26 May 2020
Thomas Tuttell: a most unfortunate mapmaker
You may have seen one of the British Library’s historic globes included in a ’curators on camera’ feature on social media recently.
It's the unique surviving example of a celestial globe published by Thomas Tuttell (1674-1702) in London in 1700, one of a number of globes we've recently digitised and turned into interactive 3D models for the web.
Thanks to the research of Ashley Baynton-Williams and Laurence Worms (whose indispensable reference work on British Map Engravers was published in 2011) we have some compelling insights into the life and appearance of its creator.
Thomas Tuttell was a versatile craftsman, publisher, surveyor, mathematician and instrument maker, a polymath in today's eyes but something which then was pretty standard given that it all came together under the canopy of popular science. Tuttell, along with a number of other London practitioners, made a living thanks to a new enthusiasm for compasses, quadrants, measuring devices, maps, globes, calendars and mathematical guides. His terrific trade card, below, presents his wares, including what is very probably our celestial globe.
Trade card of Thomas Tuttell [London, c. 1700]. 1934-123. © The Board of Trustees of the Science Museum
But was Tuttell any good? Not everyone thought so, particularly a rival mapmaker Robert Morden, who described him in 1702 as “a late upstart Hydrographer who never did, nor ever knew how to project or draw a map or sea-chart”. He would say that though, wouldn't he. London mapmakers loved insulting their rivals. We can balance Morden's opinion with the one of John Lenthall, who described the ‘Late ingenuious Mr Tuttell’ in his 1717 reissue of a set of mathematical cards first produced by - yes - Thomas Tuttell.
Whether Tuttell was a genius or an upstart, we do know that he was both very resourceful and unbelievably unlucky.
In the first instance, Tuttell didn't actually make the globe himself. A man called Joseph Moxon did, around 50 years earlier. What Tuttell did was cut out a lozenge-shaped piece of paper bearing his name and imprint and stick it over Moxon's name appearing on the globe he had acquired the rights to. The globe was and is an extremely proficient piece of British cartography and craftsmanship - indeed it was the first British-made celestial globe to have been produced in over half a century. Why try and improve an already excellent product? It made good business sense.
Secondly, Tuttell is undoubtedly one of the most unfortunate mapmakers we know of. For example, in June 1692 he advertised in The Post Boy for the return of his distance-measuring instrument called a waywiser (the wheeled object illustrated in the centre foreground of his trade card) that he’d lost or had purloined on the road between Barnet and St. Alban’s. Now, a waywiser isn’t an inconsiderable object in size and heaviness. Very unlucky indeed.

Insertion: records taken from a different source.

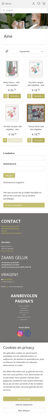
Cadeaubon (24, 319)
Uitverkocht (15, 140)
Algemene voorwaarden (10, 228)
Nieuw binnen (24, 313)
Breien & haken (24, 306)
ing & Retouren (13, 226)
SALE (24, 315)
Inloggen (9, 175)
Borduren (24, 308)
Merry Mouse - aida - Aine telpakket (12, 83)
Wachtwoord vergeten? (13, 182)
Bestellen (14, 96)
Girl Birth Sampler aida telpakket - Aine (12, 127)
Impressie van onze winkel (11, 233)
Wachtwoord (9, 164)
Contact (4, 231)
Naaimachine (24, 310)
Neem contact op (7, 251)
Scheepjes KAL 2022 (24, 317)
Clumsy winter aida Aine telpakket (36, 127)
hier (7, 286)
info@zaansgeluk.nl (7, 282)
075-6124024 (8, 279)
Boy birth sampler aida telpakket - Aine (36, 83)
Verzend (4, 226)
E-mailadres (9, 153)
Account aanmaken (13, 205)
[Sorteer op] (24, 51)
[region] (24, 372)
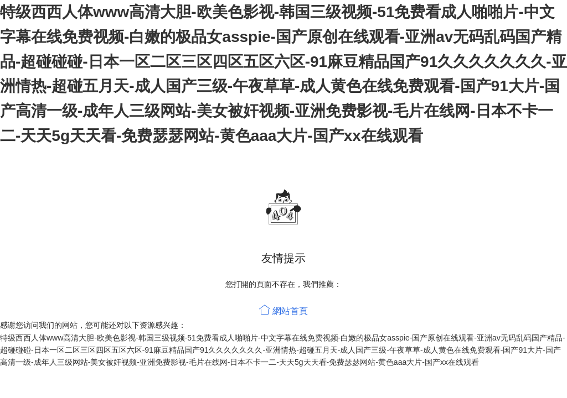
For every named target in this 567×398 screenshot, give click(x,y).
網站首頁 (283, 311)
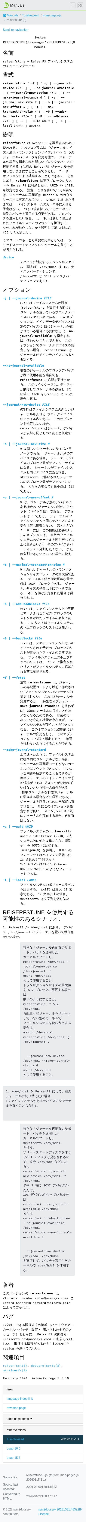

Tuttell also has the tragic accolade of being one of very few mapmakers to have died whilst actually in the process of making a map. He very unfortunately drowned in the River Thames around Dagenham at around 10am on 22 January 1702 whilst surveying on behalf of the Admiralty. He was only 28 years old.
We actually also have a description of poor Tuttell, from a note placed in The Post Boy by his widow Mary requesting the return of his body: ‘He was of a Middle Stature, fair light Hair but his Head newly shaved, his Coat a Grey Cloath napped, trimmed with black Buttons, his Waistcoat Gray, Breeches a light Colour; and his Linnen marked with a red T.’
A portrait of the young mapmaker, recently deceased.